A new study conducted by Thomas Keller and Dani Or of Swedish University of Agriculture Sciences finds that heavy farm machines have the same impact on soil compaction as the dinosaurs who stomped on the soil millions of years ago. Soil compaction is the result of too much pressure being applied to soils. 

Sauropods, the heaviest type of dinosaur weighed 66 tons, which is about the same size as today’s farm machines. As a result of the intense pressure caused by sauropods and heavy farm machines, soil compaction occurs.

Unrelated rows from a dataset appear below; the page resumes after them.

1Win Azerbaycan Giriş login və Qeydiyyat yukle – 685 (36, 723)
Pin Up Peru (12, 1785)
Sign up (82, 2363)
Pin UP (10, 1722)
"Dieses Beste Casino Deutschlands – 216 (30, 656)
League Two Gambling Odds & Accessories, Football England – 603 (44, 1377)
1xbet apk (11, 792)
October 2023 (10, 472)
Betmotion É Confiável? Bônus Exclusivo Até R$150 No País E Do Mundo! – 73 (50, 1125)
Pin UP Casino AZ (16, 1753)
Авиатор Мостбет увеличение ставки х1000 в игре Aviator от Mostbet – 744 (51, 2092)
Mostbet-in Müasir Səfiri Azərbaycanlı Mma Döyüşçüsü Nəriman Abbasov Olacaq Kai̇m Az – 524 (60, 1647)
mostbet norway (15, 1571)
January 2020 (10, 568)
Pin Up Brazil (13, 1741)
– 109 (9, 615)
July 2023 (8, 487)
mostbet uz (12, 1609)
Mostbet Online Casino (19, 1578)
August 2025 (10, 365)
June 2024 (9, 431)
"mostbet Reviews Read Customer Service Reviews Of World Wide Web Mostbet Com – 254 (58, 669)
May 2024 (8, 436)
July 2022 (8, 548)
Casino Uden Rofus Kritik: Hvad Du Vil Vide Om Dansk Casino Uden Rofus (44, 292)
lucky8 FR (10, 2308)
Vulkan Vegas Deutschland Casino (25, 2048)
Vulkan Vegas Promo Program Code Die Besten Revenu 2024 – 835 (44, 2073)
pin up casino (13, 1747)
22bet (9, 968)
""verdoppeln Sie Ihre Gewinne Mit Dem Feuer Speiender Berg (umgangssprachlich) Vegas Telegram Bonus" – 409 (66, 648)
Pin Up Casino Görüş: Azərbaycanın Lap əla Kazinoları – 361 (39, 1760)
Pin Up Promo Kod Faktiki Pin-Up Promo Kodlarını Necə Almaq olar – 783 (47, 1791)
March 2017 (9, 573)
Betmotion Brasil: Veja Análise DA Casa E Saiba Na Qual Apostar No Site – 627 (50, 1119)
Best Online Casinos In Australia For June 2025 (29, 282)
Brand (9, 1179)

“Imagine if giant footprints, like those of the dinosaurs—or tread from machines of dinosaur mass—were relentlessly pounding or pushing away at the earth, tampering it down until much of the air and water were pressed out,” Cristen Hemingway Jaynes wrote. 

Today’s farm machines are heavier and apply more pressure on the soil than they would’ve 60 years ago. Because of the intense pressure on the soil, machines can impact the soil’s oxygen and prevent its roots from growing.

When soil structures have too much compaction, the growth of plants decreases and leads to a lack of food being produced. 

Cristen Hemingway Jaynes later states, “It can also increase the risk of floods as the earth becomes less porous, speeding up runoff and filling up water lays more quickly”

While the machines became bigger, the tires became wider. However, unlike the machines, wider tires proved to be beneficial. 

“The width of a tire actually reduces the pressure on the soil’s surface and serves to aid in keeping the vehicle from seeking,” noted Cristen Hemingway Jaynes. 

Research has shown that about 20% of farm owners are susceptible to productivity loss because of compression. North American and Europe farms are especially susceptible because of the use of heavy farming machinery and soil having a high amount of moisture. 

“Soil can only withstand so much pressure—whether from compaction or other threats such as continual harvesting, erosion or pollution. Humans must act to produce pressures on soils, or we risk going the way of the dinosaurs,” said Jess Davies and John Quinton, professors at Lancaster University.